Systems in which UK agronomists operate, as sub-contracted pesticide managers, lack established lines of accountability. This applies both to agronomists who sell products and those who work independently. I believe this system of working encourages the use of pesticides at levels above the economic optimum for growers and takes too little account of the long-term stewardship of pesticides. The data collected on pesticide use are insufficient to determine how appropriately these products are being used at a landscape level, but studies conducted in France conclude that significant reductions in use could be made on most farms without reducing productivity.

None of the countries which I visited employ systems which address all of these issues, but I observed examples of mechanisms of accountability which could offer improvements to the UK. Incentivising agronomists by measurements of productivity in South America and the evolution of pesticide use metrics in Denmark were two such examples. Other useful examples have been drawn from the efforts to better steward antibiotics in medicine and agriculture.

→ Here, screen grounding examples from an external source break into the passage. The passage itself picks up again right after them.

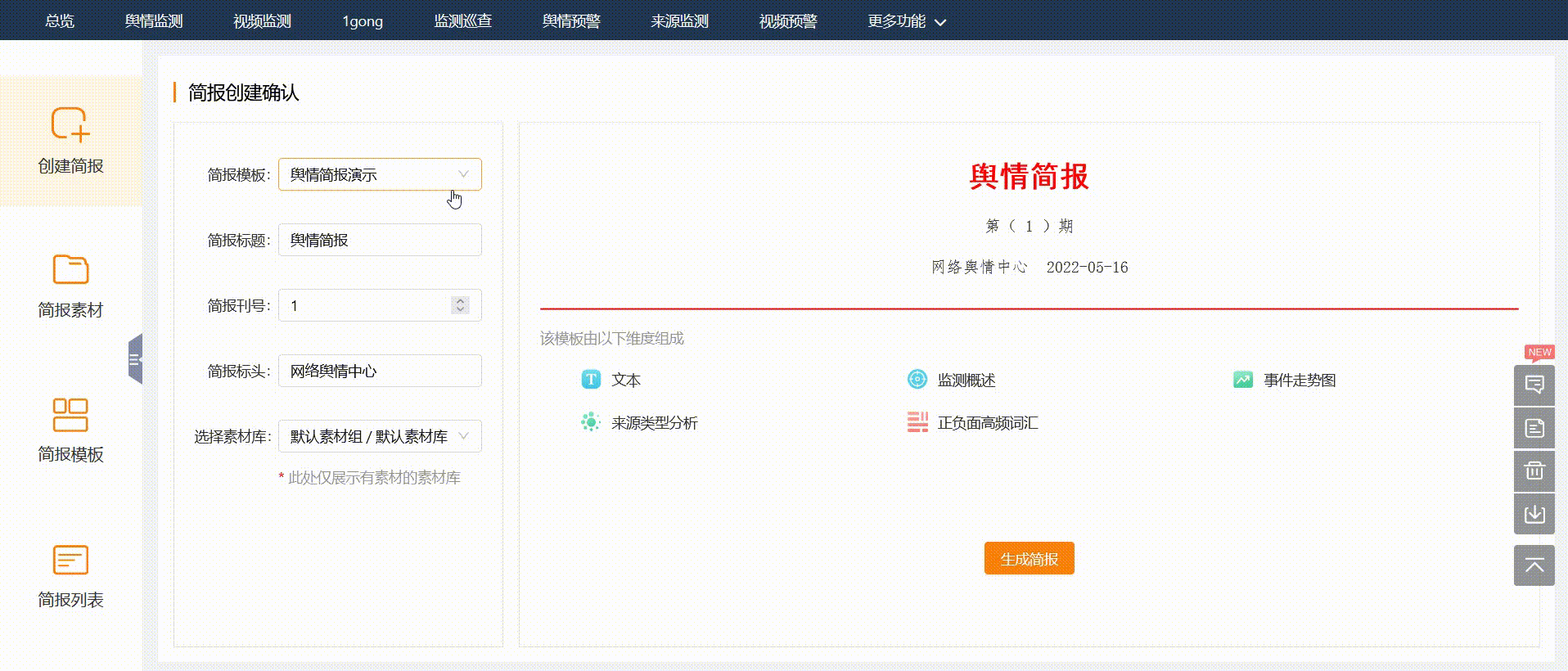This screenshot has height=671, width=1568.
Task: Click the trash icon in right floating bar
Action: point(1534,471)
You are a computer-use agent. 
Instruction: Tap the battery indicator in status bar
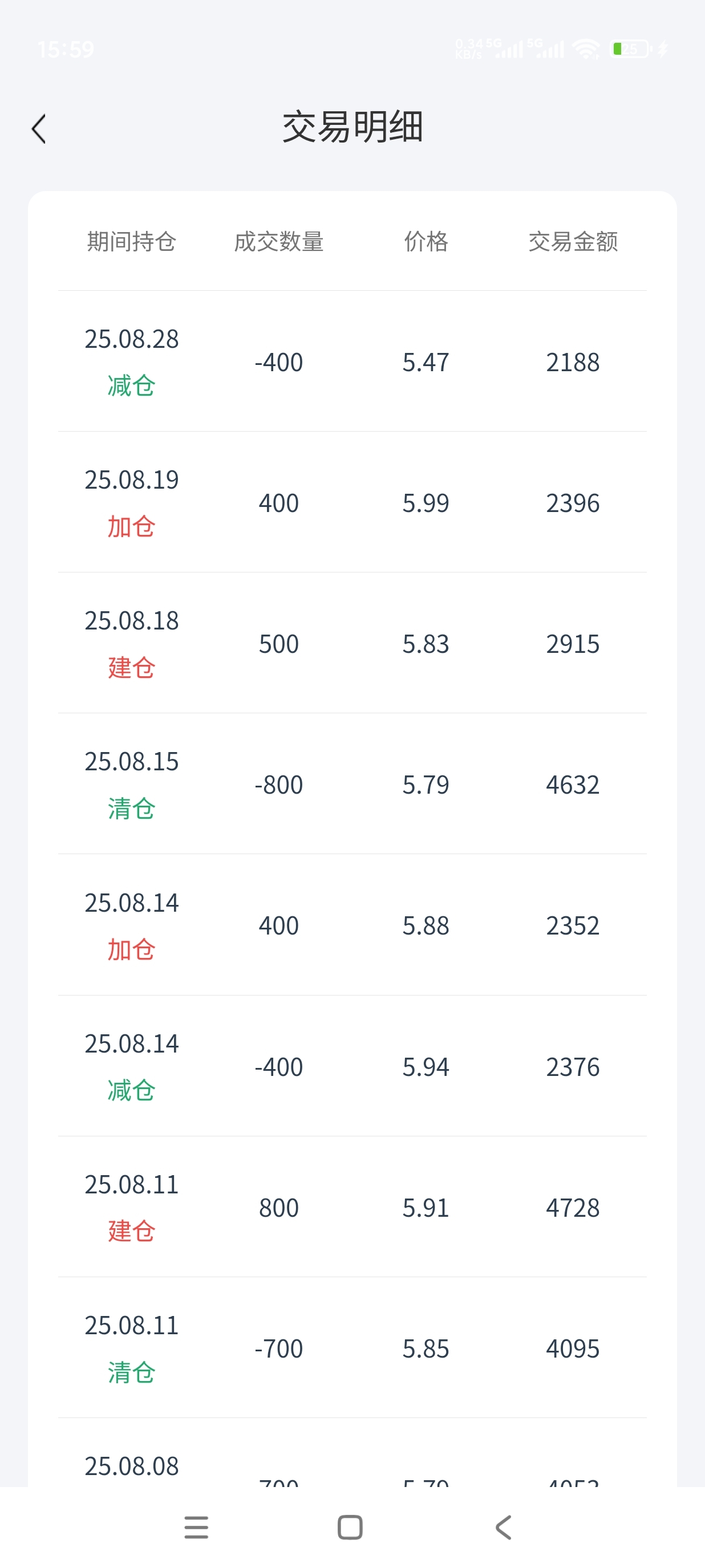[631, 48]
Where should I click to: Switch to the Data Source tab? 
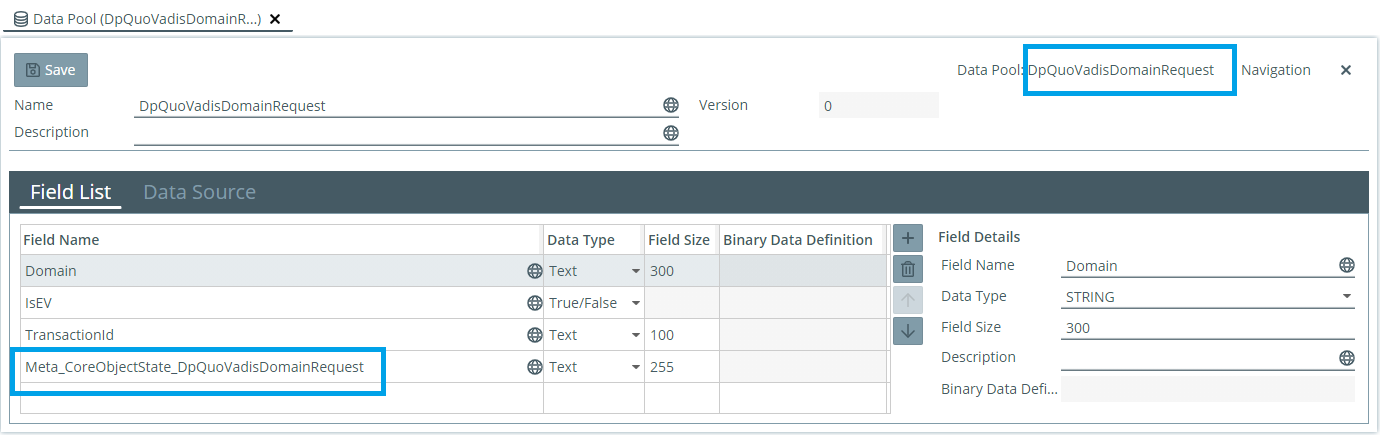pyautogui.click(x=199, y=192)
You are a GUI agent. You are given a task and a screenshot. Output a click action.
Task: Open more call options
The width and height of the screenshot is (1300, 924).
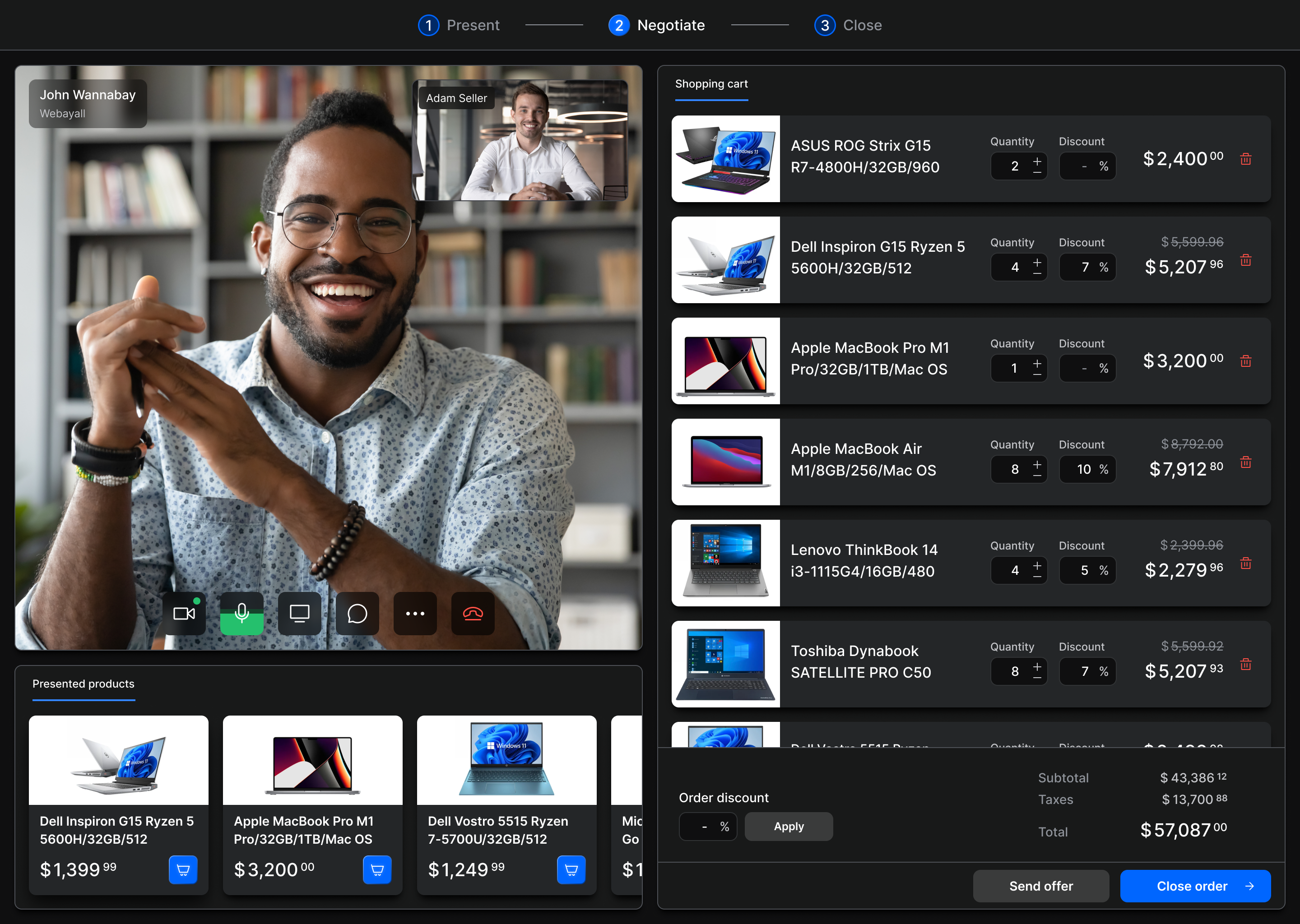coord(415,613)
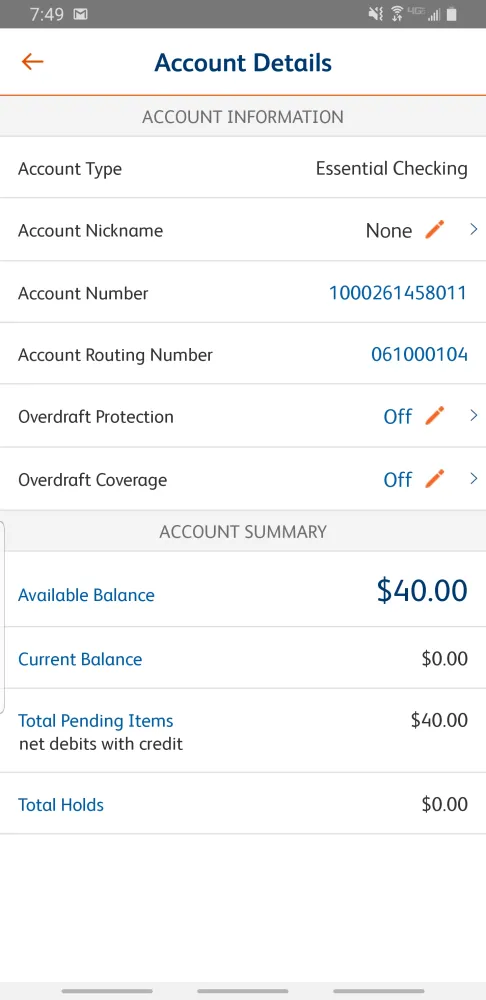Tap the orange back arrow

[32, 62]
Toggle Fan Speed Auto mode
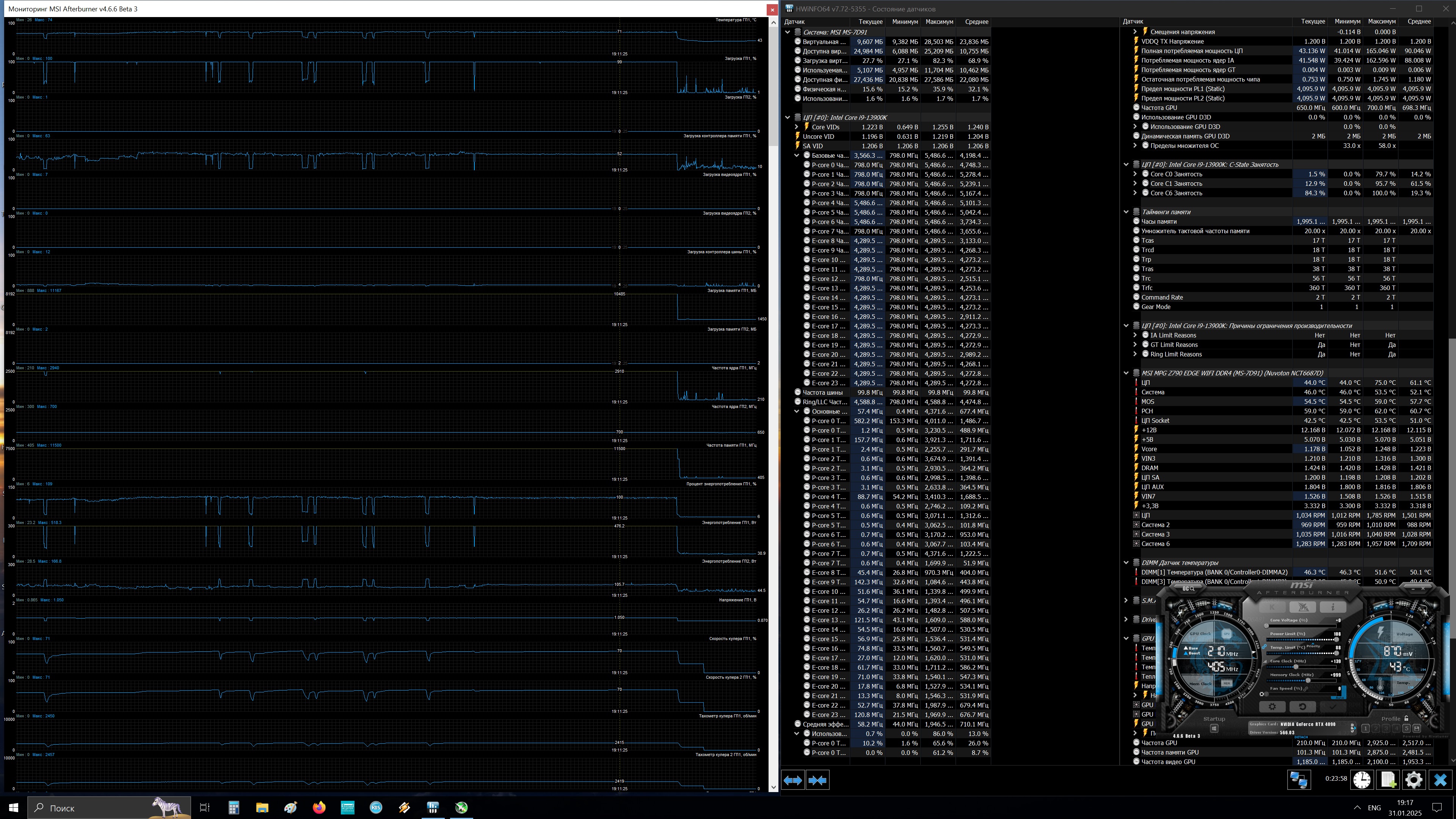The image size is (1456, 819). 1340,698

The genetic development of crops offers the potential to reduce our reliance on pesticides and extend the sustainability of crop production systems. UK and European legislators should take this into account.

The following interventions to UK Agronomy should result in better long-term stewardship of pesticides, their more cost-effective use and a reduction in their diffuse, unintended effects:

  • Launch a new concept in agronomy and crop input supply where agronomists become financially accountable to our decision-making, using crop gross margins as success criteria.
  • Introduce Treatment Frequency Index (TFI) as the measure of pesticide use and make it one of the reporting requirements for the Integrated Pest Management Plan.
  • Borrow the livestock industry’s approach to antibiotic management by creating a task force for the Responsible Use of Pesticides in Agriculture. Agree targets based on voluntary, selfreported pesticide reduction, measured by three-year rolling averages of TFI.
  • A drive towards a system support, rather than product support model of agronomy. This should be facilitated by a re-doubling of the AHDB’s focus on peer to peer knowledge exchange through bench marking groups and monitor farms. External resources and expertise should be sought to develop this project into a self-sustaining movement which can meet the challenges of descending “Peak Pesticide”.